Text:
Abstract

Since the COVID-19 outbreak, face masks have played a crucial role in preventing virus transmission in public spaces. This project applies Faster R-CNN with a ResNet-50 + FPN backbone to develop an efficient facemask detection system. The model was trained on a custom dataset with three classes—mask, no mask, and false mask—using optimized hyperparameters (LR = 0.005, SGD). Evaluation on key metrics such as mAP, F1-score, and LAMR showed that the model achieved 98.40% mAP and nearly perfect detection for “false mask” class. The system was deployed with a PyQt GUI that supports both image and video inputs.

Key Contributions

• Created a customized 3-class facemask detection dataset in Pascal VOC format with 3954 labeled images.
• Designed and evaluated four Faster R-CNN backbones: MobileNetV2, VGG16, ResNet50, and ResNet50+FPN.
• Achieved highest performance using ResNet50+FPN (mAP = 98.40%) with optimized learning rate and SGD optimizer.
• Implemented interpretability via EigenCAM and AblationCAM to visualize model focus during prediction.
• Developed an intuitive GUI using PyQt with real-time mask detection in both image and video modes.

Conclusion

This project successfully demonstrates that Faster R-CNN with an enhanced backbone (ResNet50+FPN) is capable of accurately detecting mask-wearing status across various conditions. With robust performance and practical interpretability tools, the system offers real-world application potential in public health monitoring.

Stored data:
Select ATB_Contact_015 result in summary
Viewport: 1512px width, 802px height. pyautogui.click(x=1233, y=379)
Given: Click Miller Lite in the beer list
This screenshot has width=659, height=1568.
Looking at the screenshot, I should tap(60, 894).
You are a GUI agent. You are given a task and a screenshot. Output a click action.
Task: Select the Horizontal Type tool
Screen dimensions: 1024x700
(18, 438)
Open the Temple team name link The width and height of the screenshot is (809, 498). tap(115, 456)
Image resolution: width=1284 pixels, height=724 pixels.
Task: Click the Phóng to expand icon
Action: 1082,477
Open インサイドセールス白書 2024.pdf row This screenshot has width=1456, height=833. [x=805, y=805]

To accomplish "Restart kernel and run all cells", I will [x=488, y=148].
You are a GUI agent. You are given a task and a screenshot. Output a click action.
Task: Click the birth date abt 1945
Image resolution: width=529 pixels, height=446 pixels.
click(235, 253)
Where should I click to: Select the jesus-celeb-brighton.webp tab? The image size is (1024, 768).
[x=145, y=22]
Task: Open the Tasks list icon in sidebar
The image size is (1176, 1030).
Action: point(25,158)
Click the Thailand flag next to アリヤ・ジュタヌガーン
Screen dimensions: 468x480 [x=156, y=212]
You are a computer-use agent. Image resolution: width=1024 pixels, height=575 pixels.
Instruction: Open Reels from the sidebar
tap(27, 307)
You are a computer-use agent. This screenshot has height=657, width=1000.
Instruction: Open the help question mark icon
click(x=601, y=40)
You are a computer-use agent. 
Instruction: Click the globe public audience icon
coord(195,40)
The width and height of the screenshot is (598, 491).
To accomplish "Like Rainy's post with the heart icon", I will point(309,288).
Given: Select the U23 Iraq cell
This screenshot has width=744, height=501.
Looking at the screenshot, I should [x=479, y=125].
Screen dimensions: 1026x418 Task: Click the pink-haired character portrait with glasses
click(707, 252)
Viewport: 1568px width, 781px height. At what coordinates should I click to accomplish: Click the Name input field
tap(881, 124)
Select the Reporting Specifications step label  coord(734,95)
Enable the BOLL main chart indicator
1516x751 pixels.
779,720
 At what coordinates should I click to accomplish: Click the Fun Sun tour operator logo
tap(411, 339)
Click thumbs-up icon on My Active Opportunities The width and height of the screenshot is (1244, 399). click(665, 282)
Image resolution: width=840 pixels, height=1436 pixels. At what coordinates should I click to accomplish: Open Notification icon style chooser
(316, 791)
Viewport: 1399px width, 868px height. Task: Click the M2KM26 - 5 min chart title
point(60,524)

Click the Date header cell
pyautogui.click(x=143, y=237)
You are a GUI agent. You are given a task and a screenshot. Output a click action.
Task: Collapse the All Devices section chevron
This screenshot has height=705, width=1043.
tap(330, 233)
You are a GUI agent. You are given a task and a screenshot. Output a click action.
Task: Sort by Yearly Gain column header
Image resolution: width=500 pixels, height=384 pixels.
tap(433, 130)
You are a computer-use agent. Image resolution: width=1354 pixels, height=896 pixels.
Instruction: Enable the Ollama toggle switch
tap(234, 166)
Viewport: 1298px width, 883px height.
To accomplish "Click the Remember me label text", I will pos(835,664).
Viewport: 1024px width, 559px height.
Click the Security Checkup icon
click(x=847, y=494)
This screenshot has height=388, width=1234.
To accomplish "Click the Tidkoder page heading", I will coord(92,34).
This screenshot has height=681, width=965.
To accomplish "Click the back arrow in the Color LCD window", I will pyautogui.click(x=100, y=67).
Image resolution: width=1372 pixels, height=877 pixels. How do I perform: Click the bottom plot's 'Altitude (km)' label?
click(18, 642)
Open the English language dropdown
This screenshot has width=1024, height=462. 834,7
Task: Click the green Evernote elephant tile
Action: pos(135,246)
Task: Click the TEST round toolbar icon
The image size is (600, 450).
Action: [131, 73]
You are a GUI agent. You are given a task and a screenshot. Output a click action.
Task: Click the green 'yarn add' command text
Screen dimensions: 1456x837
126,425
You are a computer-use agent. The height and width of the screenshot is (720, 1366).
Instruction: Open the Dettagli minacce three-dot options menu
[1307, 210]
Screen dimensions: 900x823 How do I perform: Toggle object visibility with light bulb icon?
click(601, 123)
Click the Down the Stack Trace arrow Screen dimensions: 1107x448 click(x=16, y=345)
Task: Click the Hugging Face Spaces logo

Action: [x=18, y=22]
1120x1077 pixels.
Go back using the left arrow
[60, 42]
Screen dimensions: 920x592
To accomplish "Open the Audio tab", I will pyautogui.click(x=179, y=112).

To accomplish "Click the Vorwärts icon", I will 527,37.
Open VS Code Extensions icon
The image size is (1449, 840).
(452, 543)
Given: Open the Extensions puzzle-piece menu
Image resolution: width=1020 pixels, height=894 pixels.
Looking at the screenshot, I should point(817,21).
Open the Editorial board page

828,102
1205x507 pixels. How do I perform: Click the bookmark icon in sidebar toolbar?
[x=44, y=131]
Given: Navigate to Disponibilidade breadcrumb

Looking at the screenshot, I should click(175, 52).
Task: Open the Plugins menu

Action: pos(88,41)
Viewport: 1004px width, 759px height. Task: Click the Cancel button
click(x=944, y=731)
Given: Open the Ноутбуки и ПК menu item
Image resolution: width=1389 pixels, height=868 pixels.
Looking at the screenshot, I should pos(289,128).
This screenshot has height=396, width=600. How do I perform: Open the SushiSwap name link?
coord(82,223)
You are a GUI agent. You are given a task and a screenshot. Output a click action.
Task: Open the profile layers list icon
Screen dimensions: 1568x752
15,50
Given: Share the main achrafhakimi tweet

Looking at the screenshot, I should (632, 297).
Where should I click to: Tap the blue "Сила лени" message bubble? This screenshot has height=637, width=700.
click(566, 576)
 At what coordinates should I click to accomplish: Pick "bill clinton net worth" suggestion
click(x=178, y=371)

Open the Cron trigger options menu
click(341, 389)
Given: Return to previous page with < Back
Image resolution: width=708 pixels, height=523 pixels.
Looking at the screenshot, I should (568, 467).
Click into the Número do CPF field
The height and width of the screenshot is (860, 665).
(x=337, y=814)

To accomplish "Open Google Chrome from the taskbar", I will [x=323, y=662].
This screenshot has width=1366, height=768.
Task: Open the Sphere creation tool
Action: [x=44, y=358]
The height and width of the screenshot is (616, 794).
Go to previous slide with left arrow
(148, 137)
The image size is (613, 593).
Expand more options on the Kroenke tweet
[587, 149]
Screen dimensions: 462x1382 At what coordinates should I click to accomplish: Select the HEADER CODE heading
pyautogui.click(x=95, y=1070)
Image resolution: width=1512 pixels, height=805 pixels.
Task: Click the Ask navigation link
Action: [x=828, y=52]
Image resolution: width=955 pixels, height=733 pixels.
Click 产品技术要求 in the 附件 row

Your tasks:
A - Answer these questions using the facemask detection text:
(i) What learning rate was used to train the model?
(ii) How many labeled images does the custom dataset contain?
(iii) In what area does the conclusion say the system has real-world application potential?
B - Print the part of the facemask detection text from "Key Contributions" up to and including "and video modes.".

Answers given:
A -
(i) 0.005
(ii) 3954
(iii) Public health monitoring

B -
Key Contributions

• Created a customized 3-class facemask detection dataset in Pascal VOC format with 3954 labeled images.
• Designed and evaluated four Faster R-CNN backbones: MobileNetV2, VGG16, ResNet50, and ResNet50+FPN.
• Achieved highest performance using ResNet50+FPN (mAP = 98.40%) with optimized learning rate and SGD optimizer.
• Implemented interpretability via EigenCAM and AblationCAM to visualize model focus during prediction.
• Developed an intuitive GUI using PyQt with real-time mask detection in both image and video modes.